On the album we get a few interesting titbits about Dre’s upbringing in the titular city: how he received offers to make beats on his pager; how drug dealers would “overtip” him for his efforts. But Dre has always played his cards close to the vest, and the album is by no means a tell-all. The focus is on the sonic experience, and in this regard, Compton is a masterwork. It features untold layers of live and digital percussion, interpolations of other songs, effects and barely audible backing vocals. On For the Love of Money, for example, Jill Scott sings the chorus, but she does so below a layer of fuzz, as if to make it sound dated and remind listeners of the original hook on the Bone Thugs-N-Harmony track of the same name.

Compton sees Dre embrace audio abandon – any given line might be compressed, sped up, chopped or have its pitch manipulated. Dre’s rapping in particular has never been so heavily finessed and edited in post-production. In fact, it’s sometimes difficult to tell it’s him.

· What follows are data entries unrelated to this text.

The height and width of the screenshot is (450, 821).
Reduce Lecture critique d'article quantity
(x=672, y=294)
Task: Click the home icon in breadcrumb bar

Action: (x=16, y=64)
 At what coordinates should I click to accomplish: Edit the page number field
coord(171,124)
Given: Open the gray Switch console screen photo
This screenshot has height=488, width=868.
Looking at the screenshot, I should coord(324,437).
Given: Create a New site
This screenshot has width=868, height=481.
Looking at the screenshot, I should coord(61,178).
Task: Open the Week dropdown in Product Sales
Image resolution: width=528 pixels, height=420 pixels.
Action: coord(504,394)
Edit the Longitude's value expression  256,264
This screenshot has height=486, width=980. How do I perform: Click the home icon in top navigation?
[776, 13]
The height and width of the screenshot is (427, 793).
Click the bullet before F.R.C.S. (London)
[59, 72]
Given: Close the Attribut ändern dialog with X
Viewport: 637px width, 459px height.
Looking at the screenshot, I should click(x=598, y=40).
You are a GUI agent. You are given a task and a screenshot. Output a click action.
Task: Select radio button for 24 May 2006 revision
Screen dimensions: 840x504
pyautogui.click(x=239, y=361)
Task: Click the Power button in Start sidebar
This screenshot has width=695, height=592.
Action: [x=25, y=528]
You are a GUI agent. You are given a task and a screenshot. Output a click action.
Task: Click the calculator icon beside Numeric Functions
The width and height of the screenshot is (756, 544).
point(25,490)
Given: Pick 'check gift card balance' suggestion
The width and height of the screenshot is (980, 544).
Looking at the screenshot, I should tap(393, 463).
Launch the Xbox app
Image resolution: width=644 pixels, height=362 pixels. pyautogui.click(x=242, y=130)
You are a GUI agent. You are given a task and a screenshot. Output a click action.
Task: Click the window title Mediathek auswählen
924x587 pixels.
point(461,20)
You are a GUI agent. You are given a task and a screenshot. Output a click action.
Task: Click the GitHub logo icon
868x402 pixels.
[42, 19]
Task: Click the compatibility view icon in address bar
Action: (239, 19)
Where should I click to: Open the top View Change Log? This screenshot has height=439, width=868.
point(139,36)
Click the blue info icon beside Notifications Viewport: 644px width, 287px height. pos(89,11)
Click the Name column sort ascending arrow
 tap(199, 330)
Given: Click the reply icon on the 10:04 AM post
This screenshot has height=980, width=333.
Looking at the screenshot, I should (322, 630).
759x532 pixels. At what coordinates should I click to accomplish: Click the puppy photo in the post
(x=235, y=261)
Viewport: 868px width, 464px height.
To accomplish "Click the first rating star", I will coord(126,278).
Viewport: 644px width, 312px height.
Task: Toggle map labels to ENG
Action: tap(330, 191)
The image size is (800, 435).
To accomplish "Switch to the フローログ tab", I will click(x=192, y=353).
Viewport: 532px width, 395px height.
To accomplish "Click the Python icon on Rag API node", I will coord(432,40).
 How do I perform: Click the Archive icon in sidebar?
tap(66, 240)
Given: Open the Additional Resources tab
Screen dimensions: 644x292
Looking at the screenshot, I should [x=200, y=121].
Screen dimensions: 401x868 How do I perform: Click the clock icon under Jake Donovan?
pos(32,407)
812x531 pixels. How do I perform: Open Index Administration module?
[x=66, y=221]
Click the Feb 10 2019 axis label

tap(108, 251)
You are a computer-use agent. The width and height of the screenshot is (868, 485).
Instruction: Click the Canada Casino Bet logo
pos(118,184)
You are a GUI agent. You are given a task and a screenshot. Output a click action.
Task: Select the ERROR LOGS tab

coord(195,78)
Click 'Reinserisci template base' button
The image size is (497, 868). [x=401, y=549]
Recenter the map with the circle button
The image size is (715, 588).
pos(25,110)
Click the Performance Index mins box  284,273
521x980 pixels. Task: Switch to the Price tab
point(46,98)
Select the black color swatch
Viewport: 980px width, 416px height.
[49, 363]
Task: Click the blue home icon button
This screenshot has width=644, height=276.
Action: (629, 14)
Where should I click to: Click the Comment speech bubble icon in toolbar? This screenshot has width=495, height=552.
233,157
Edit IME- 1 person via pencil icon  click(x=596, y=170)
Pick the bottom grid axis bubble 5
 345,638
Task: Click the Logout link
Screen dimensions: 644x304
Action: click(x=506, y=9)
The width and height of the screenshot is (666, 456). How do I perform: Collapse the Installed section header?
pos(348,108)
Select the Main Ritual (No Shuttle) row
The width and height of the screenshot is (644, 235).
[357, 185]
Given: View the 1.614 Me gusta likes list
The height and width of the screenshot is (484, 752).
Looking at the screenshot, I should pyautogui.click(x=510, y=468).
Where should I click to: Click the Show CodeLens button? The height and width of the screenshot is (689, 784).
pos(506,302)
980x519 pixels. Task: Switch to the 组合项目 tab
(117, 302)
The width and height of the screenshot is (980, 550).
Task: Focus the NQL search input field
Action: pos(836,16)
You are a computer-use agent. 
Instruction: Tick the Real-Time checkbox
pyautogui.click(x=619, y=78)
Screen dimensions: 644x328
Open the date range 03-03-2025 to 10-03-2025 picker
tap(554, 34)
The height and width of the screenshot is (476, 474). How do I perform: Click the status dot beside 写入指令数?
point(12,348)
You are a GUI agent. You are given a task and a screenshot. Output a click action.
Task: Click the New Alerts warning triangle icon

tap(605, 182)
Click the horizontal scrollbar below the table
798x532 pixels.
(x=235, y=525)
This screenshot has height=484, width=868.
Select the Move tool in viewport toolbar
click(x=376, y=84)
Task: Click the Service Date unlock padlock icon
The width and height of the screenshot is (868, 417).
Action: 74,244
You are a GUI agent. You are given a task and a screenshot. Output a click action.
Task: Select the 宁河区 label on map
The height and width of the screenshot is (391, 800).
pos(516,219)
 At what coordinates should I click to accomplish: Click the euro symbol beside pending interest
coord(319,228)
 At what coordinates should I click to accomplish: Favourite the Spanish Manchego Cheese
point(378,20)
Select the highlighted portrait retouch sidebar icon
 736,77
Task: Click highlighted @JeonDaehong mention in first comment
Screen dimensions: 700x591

The lumbering flow he was once known for has vanished, replaced with deft, aggressive bars that sometimes recall his protege, Kendrick Lamar.

Similarly to the work of another superproducer, Kanye West, Dre has clearly mined only the best bits from countless hours of his collaborators’ recordings. This explains why just about everyone featured delivers: veterans such as The Game, Eminem, Snoop Dogg, Xzibit and Above the Law’s Cold 187um, whose rapid, unhinged-sounding verse on Loose Cannons is particularly invigorating.

Not everything here is compelling. Dre’s verses sometimes feel thin lyrically, what with his complaining about people hitting him up for favours. It’s difficult to have sympathy for someone as rich, powerful and respected as he. And the work isn’t as timely as, say, Lamar’s To Pimp a Butterfly, which tells a story about the years 2014 and 2015. But Compton has a timeless feeling that will likely help it age better. Its verses will take years to unpack, and the compositions will reward repeated listens. It’s clear Dre made the right decision. He’s always had brilliant instincts, and we should have trusted him to give us the wine when it was ready. Detox is dead. Long live Compton.